The issue will be settled this coming Thursday when the All-Star reserves are announced.
Although the Los Angeles Lakers and Kobe Bryant have gotten off to a strong start this season despite early injuries, forward Lamar Odom says there’s no question they miss triangle guru Tex Winter, who still battles the effects of a stroke suffered last April.
Odom says he has no doubt what the perfectionist coach would be telling the club.
“He would be telling Kobe to move the ball,” Odom said with a laugh recently. “But he was always telling Kobe to move the ball, even when Kobe was moving the ball. He would tell us to ping the ball. He would say we should be passing a lot better, having a lot more assists.”
And if the team had defensive breakdowns, the 87-year-old Winter would blame the troubles on improper offensive execution, Odom said.
That’s because the triangle, a team offense, is predicated on floor balance that always leaves players in position to get back on defense.
Winter, the longtime assistant and mentor to Hall of Fame coach Phil Jackson, is himself nominated once again for the Hall of Fame this year, after failing to gain election on numerous occasions.

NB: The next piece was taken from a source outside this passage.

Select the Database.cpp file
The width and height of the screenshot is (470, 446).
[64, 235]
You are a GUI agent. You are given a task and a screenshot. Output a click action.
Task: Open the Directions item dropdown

It’s a system good enough to win 10 of the last 20 NBA championships, but is it good enough to get Winter elected to the Naismith Memorial Basketball Hall of Fame?
His nomination goes against the Hall’s formula for electing the game’s star coaches and players. Assistant coaches simply aren’t elected to the Hall of Fame, as longtime Celtics player, coach and broadcaster TommyHeinsohn, himself a Hall of Fame player, explained.
But Winter’s career has broken the mold and merits special consideration, his supporters point out, largely because of the unique triangle offense and Winter’s ability to teach it and coach it.
Former Bulls GM Jerry Krause hired Winter, a veteran college coach who had great success at Kansas State and other places, as the “coach’s coach” in the late 1980s. Krause wanted Winter to teach his unique offense to Bulls head coach Doug Collins.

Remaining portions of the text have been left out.